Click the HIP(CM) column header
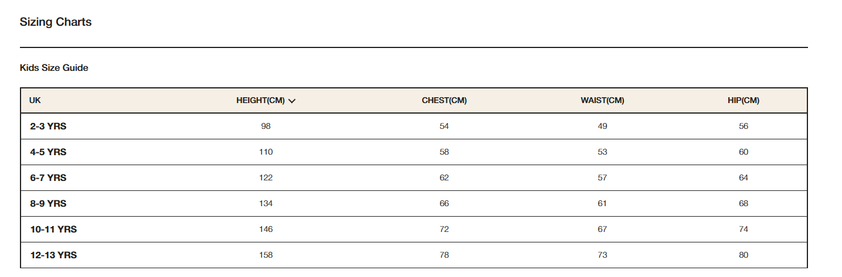 [743, 101]
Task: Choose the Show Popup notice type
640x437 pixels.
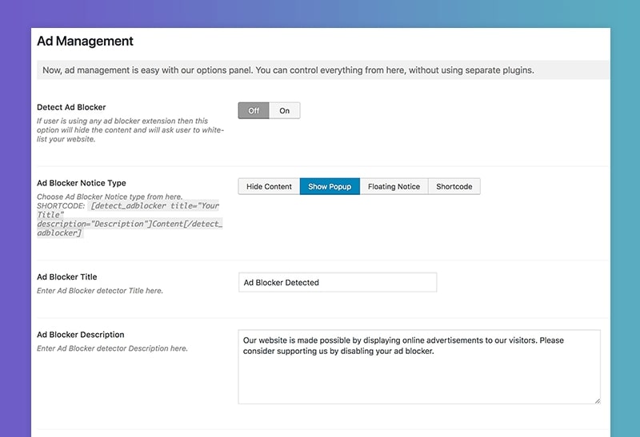Action: tap(330, 186)
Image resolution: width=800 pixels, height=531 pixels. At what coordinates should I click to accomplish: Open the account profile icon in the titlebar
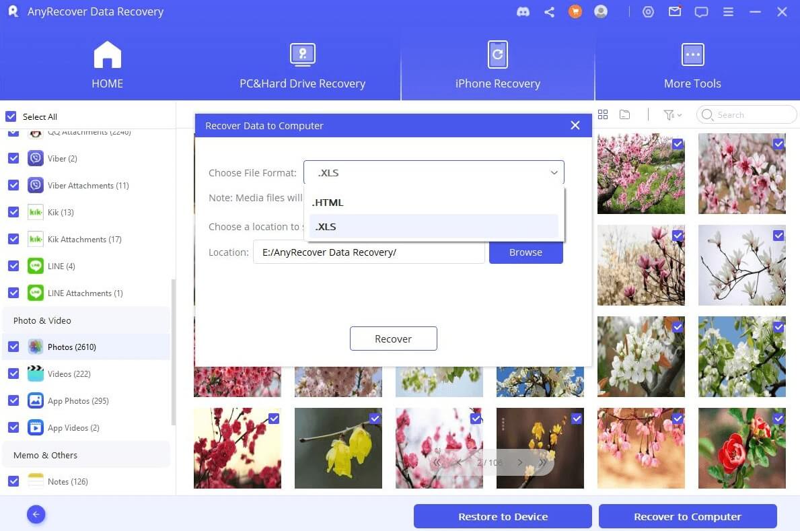[x=601, y=11]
□ □ □ □ □ □ □
**Try it:**
All lines from the one holding "640x437 pixels." through the last line of the entries, and nothing else, are to be output exactly; leave out the pictures.

**Written answer:**
640x437 pixels.
Action: tap(330, 186)
Image resolution: width=800 pixels, height=531 pixels. At what coordinates should I click to accomplish: Open the account profile icon in the titlebar
[x=601, y=11]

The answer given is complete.